Passage shown:
* * *

Re: 2016 ACF Fall general discussion

Post by Ben Salter »

Negger Extraordinaire wrote:Also I believe there was a repeat of Kanye or at least on things related to life of Pablo.
Actually, this was a Briticisation error - the draft packets had (I believe) no mention of Kanye, so we changed the last part of the "Chance the Rapper" bonus to be on The Life of Pablo. Kanye then appeared in the final set, and we didn't have time to check for this when replacing questions, so there was some overlap there. The repeat of "Spain" in our set occurred under similar conditions, but I believe the rest of the repeats were present in the original set.
Ben Salter
Warwick '17
User avatar
Belgium
Lulu
Posts: 84
Joined: Tue Jan 26, 2016 7:58 pm

Re: 2016 ACF Fall general discussion

Post by Belgium »

Having moderated for most of the day at Warwick, I can confirm most of what's been brought up here. Another example of repetition of clues was that of the Irrawaddy River, followed a couple of packets later by Myanmar/Burma. As for the Republic of China, it was negged with "Chiang Kai-shek's government", which I could confidently say was wrong as his government did not extend to the entire span of the Republic of China, but the lack of answerline notes certainly made that job significantly harder. At the very least the number of question repeats per packet was low enough that one tiebreaker per packet was sufficient to have complete matches, at least in my room.

As a side note, to whomever put Waterloo, Bruegel, Franck and Ysaÿe in the same packet: please stop, I can only get so erect.
Thomas De Bock - Oxford Brookes University
User avatar
Irreligion in Bangladesh
Auron
Posts: 2123
Joined: Thu Jul 08, 2004 1:18 am
Location: Winnebago, IL

Re: 2016 ACF Fall general discussion

Post by Irreligion in Bangladesh »

Skepticism and Animal Feed wrote:
Negger Extraordinaire wrote: Ben has (thankfully) covered almost all of the points that still stick out in my mind, but I would also like to reemphasize the lack of alternate answerlines and prompts, for example on the Republic of China question, where a member of my team was negged on Kuomintang (I think) on the first couple of lines. Also I believe there was a repeat of Kanye or at least on things related to life of Pablo.
When I was moderating this question at the University of Maryland site, a player buzzed in on the very first clue and said "Kuomintang". The answer line said only "Republic of China", with no other alternative answers listed.

I accepted the answer, in what was probably an abuse of moderator discretion. I could not bring myself to neg this kid. This is a perfect example of what I described earlier as the tournament's "barren answer lines". I would have appreciated guidance on whether or not KMT was acceptable.

* * *

Extracted material:

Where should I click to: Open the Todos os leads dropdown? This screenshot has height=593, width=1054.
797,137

* * *

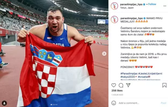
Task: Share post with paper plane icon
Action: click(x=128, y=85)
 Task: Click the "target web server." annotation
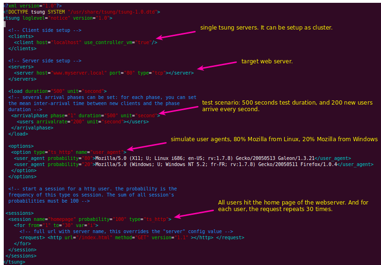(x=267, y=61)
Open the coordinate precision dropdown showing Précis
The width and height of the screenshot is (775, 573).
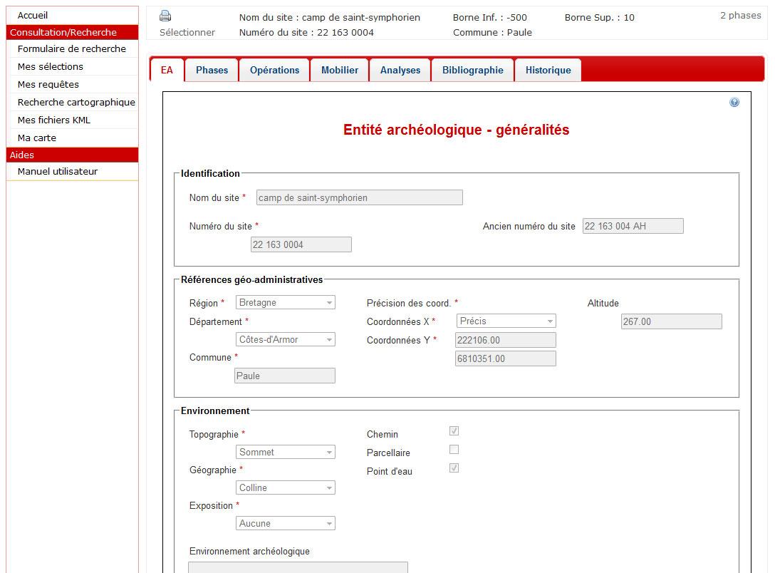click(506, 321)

* * *

Work to do:
a – In the forum thread about the 2016 ACF Fall tournament, which river's clues were followed a couple of packets later by Myanmar/Burma?
b – Duplicate the part of the forum thread about the 2016 ACF Fall tournament that opens with the words containing "When I was moderating" and closes with "KMT was acceptable.".
c – Go on with the forum thread about the 2016 ACF Fall tournament, starting after its last sentence.
The entries come from a separate source.

Results for each task:
a – The Irrawaddy River.

b –
When I was moderating this question at the University of Maryland site, a player buzzed in on the very first clue and said "Kuomintang". The answer line said only "Republic of China", with no other alternative answers listed.

I accepted the answer, in what was probably an abuse of moderator discretion. I could not bring myself to neg this kid. This is a perfect example of what I described earlier as the tournament's "barren answer lines". I would have appreciated guidance on whether or not KMT was acceptable.

c –
I prompted KMT in what I feared was a bad moderator call - it's either acceptable for the obvious reasons, or not acceptable for some good reason that becomes clear when you research the clue. In a set where you trust the answer lines, you can trust "ok, they're not taking KMT for a good reason, I'll go with the paper and neg;" this was in the afternoon at our site, so the set had already lost that benefit of the doubt for me. In retrospect (having looked it up) I really wish I'd accepted it.

A high schooler in my room got Yarlung Tsangpo. (I'm eternally sorry that I don't remember who it was.) Readers of this thread, if you take anything out of this conversation, please don't let it be "people know the Yarlung Tsangpo."
Brad Fischer
Head Editor, IHSA State Series
IHSSBCA Chair

Winnebago HS ('06)
Northern Illinois University ('10)
Assistant Coach, IMSA (2010-12)
Coach, Keith Country Day School (2012-16)
User avatar
ErikC
Rikku
Posts: 288
Joined: Sat Sep 24, 2016 12:44 pm

Re: 2016 ACF Fall general discussion

Post by ErikC »

I think difficulty control on geography is hard currently because it is an under-utilized subject in quiz bowl at the moment. I don't recall hearing a bonus on that area before, and if the editors didn't either it would be hard to evaluate difficulty based off precedent because there is so little. In comparison, a bonus on German rivers would likely be much easier to edit.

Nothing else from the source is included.